What you need to do:
Substitute "px" for "pixels" in the stretch from the start of the items through the line containing "Looking at the screenshot, I should [x=110, y=39].", leaving all else unchanged. Reproduce that stretch without the pictures.

Supplied information:
+++

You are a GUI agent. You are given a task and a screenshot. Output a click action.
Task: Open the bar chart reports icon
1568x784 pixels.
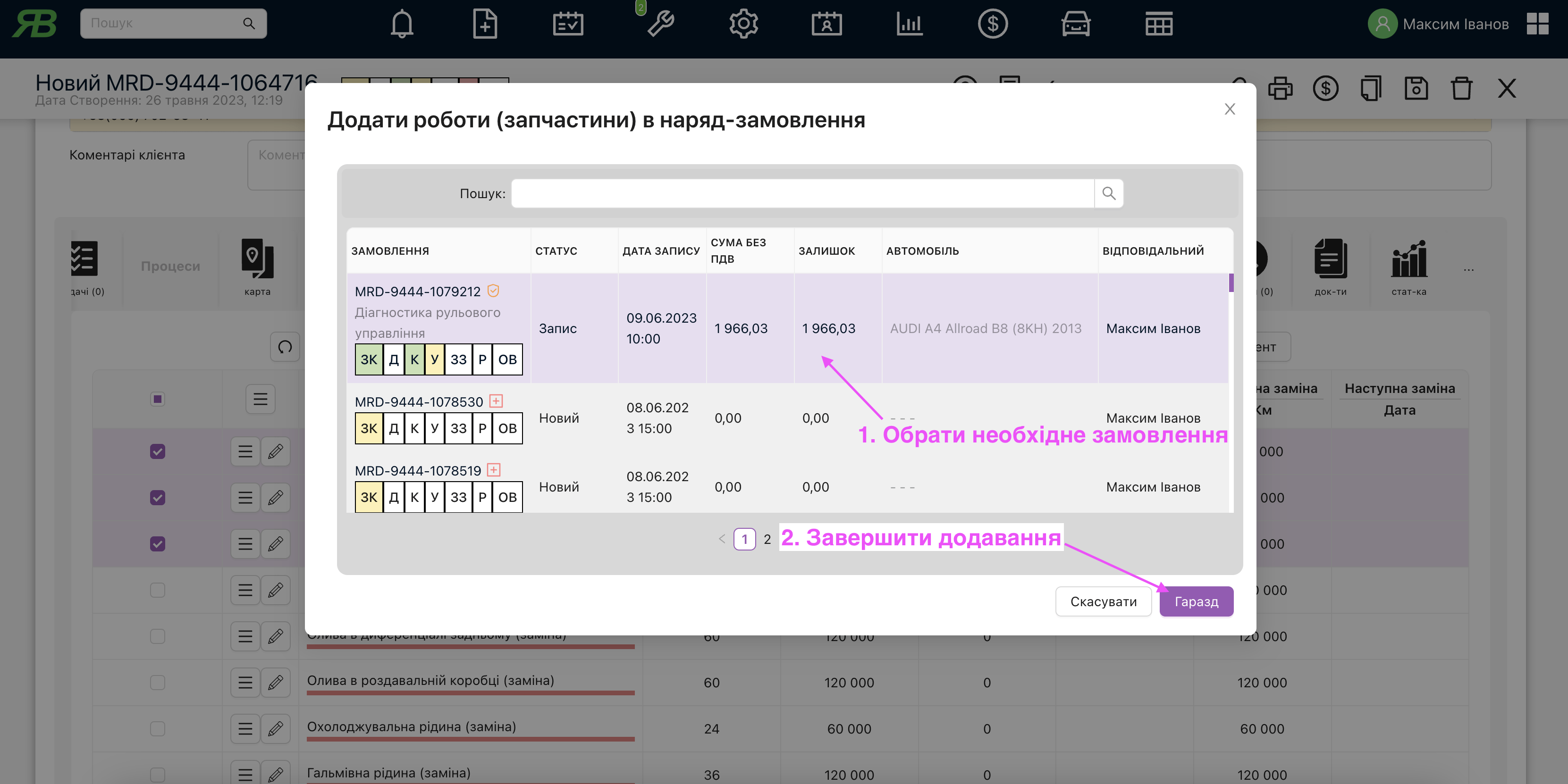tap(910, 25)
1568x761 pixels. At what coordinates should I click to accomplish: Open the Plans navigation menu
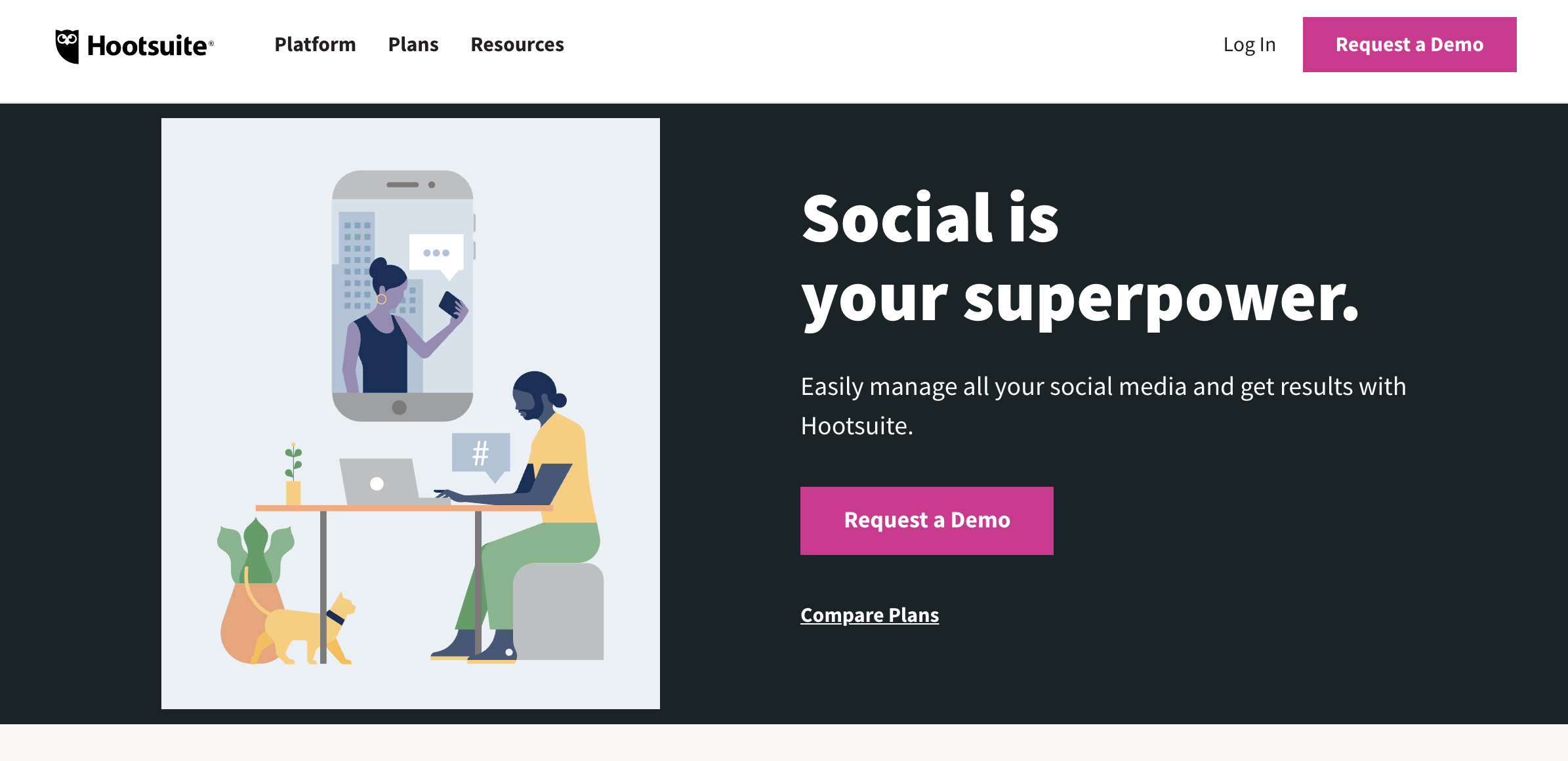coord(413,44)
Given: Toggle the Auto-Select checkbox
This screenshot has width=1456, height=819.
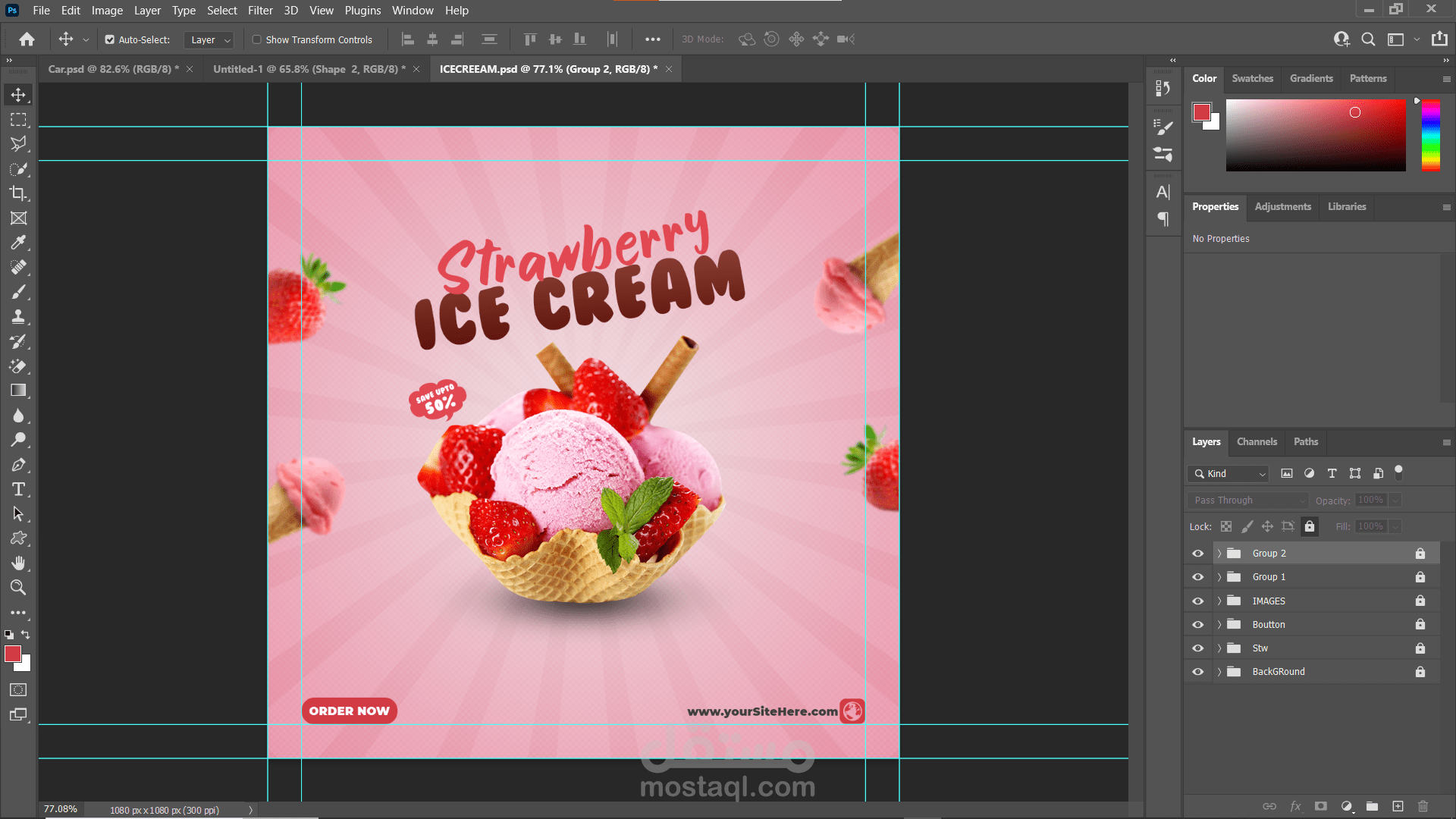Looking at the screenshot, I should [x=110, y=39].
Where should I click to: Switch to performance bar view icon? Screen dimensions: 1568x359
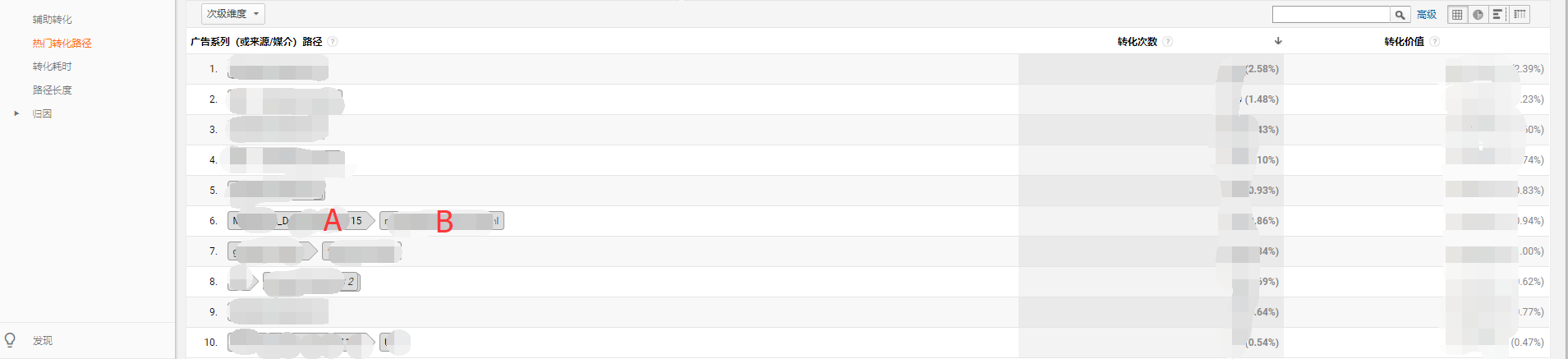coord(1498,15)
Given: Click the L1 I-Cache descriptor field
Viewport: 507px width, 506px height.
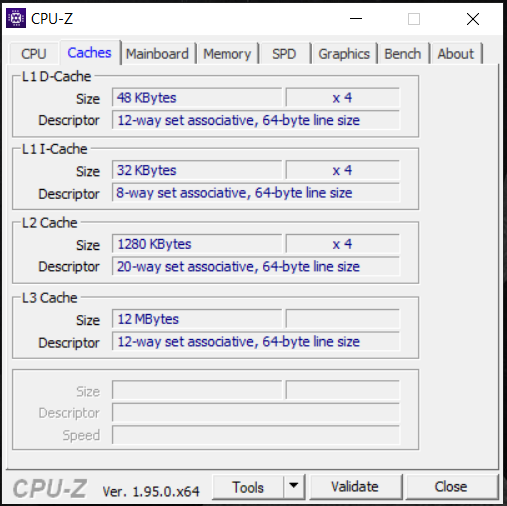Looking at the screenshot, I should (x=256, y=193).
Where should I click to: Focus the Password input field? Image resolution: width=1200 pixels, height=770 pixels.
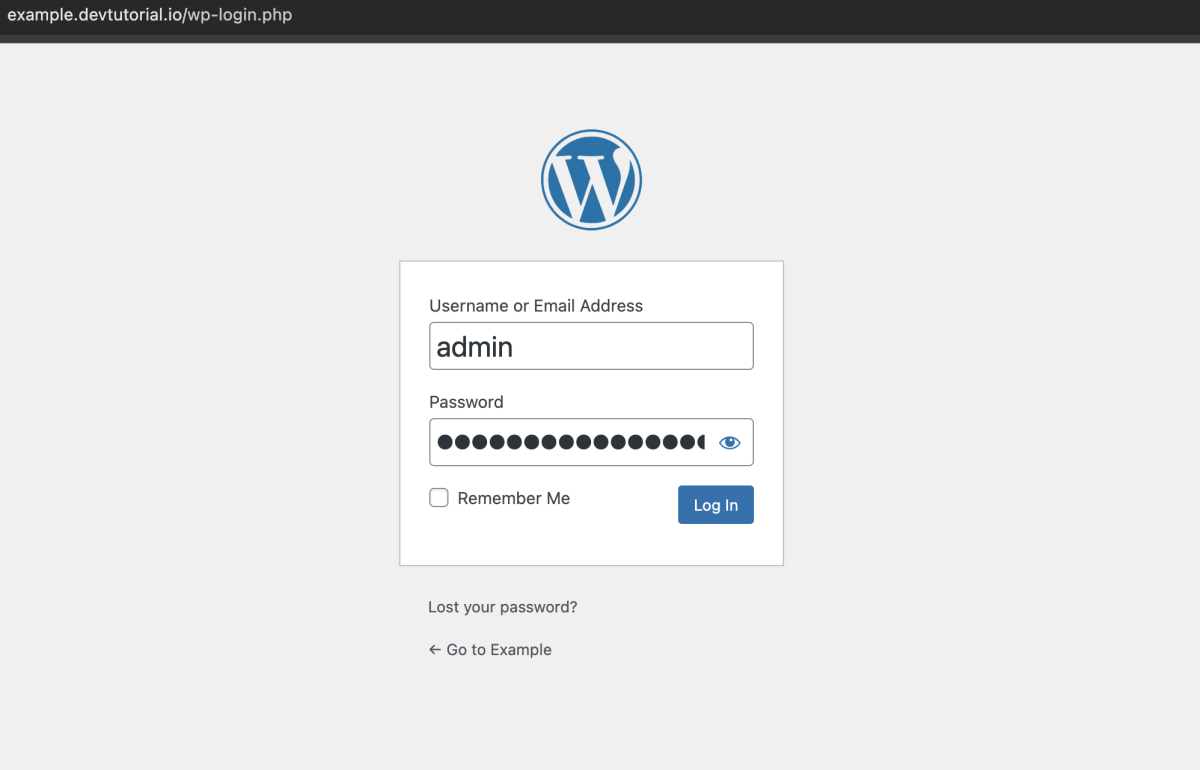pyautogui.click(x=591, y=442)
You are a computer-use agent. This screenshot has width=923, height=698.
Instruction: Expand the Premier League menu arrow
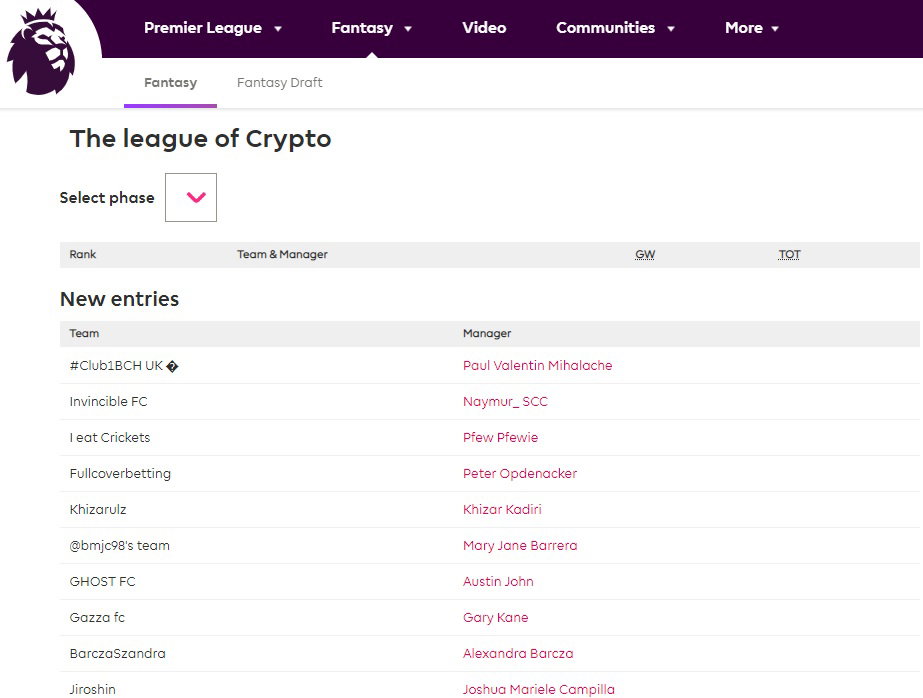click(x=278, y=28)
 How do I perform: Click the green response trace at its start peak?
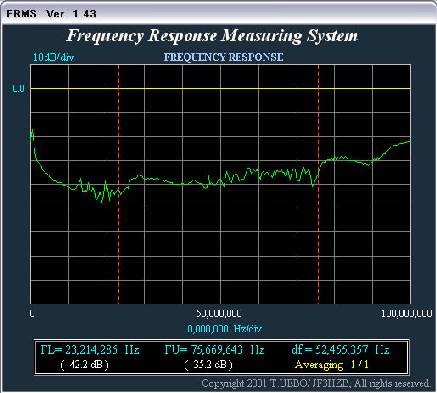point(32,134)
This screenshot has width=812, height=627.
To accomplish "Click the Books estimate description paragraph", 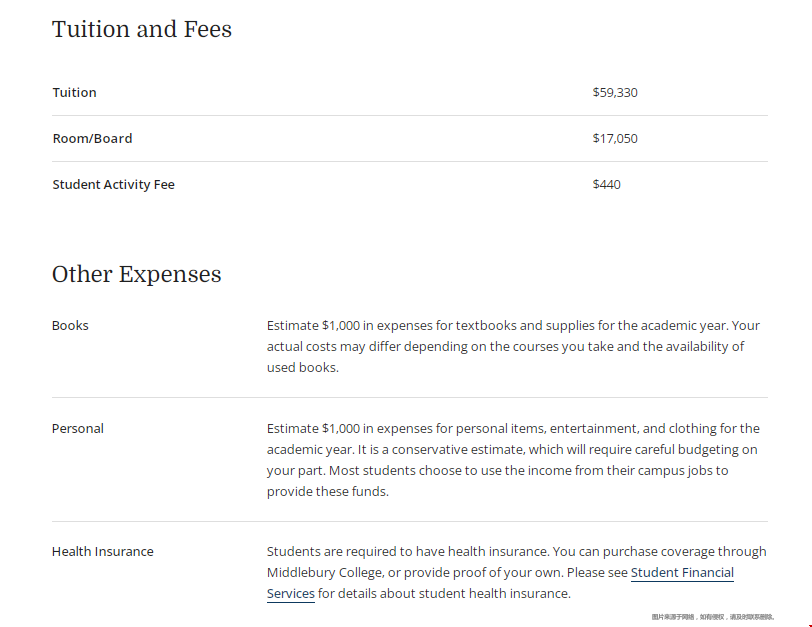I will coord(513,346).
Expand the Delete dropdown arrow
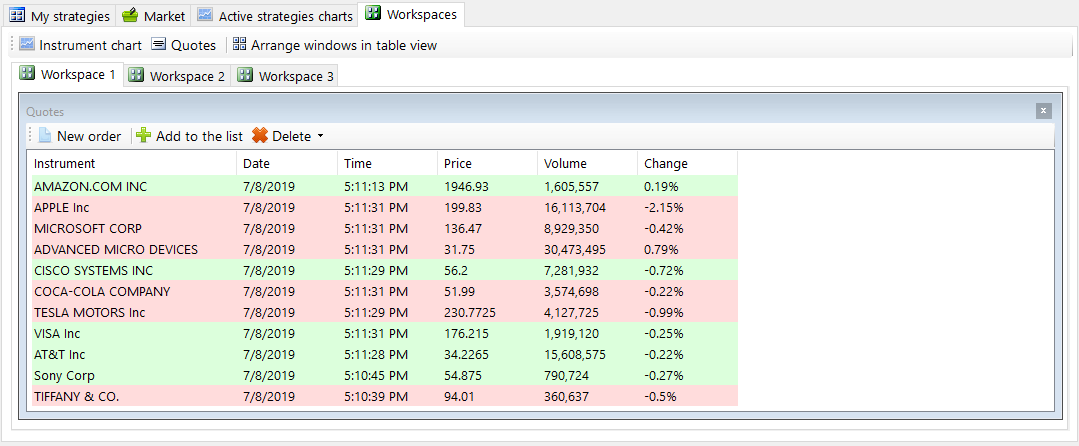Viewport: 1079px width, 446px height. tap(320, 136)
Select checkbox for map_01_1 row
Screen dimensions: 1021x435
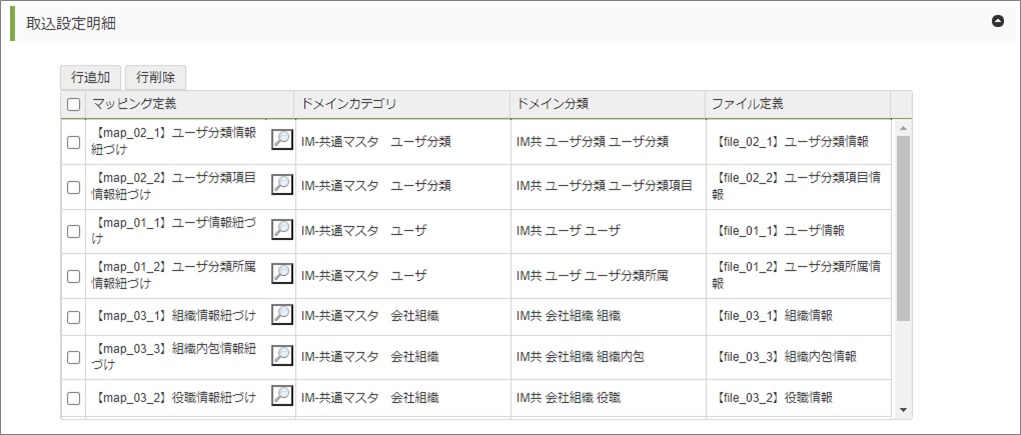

+++

Solution to the exercise:
You are a GUI agent. You are given a task and a screenshot. Output a click action.
Task: Open the bar chart reports icon
1568x784 px.
tap(910, 25)
1568x761 px. At what coordinates should I click to accomplish: Open the Plans navigation menu
coord(413,44)
Given: Toggle the Auto-Select checkbox
This screenshot has width=1456, height=819.
Looking at the screenshot, I should [x=110, y=39].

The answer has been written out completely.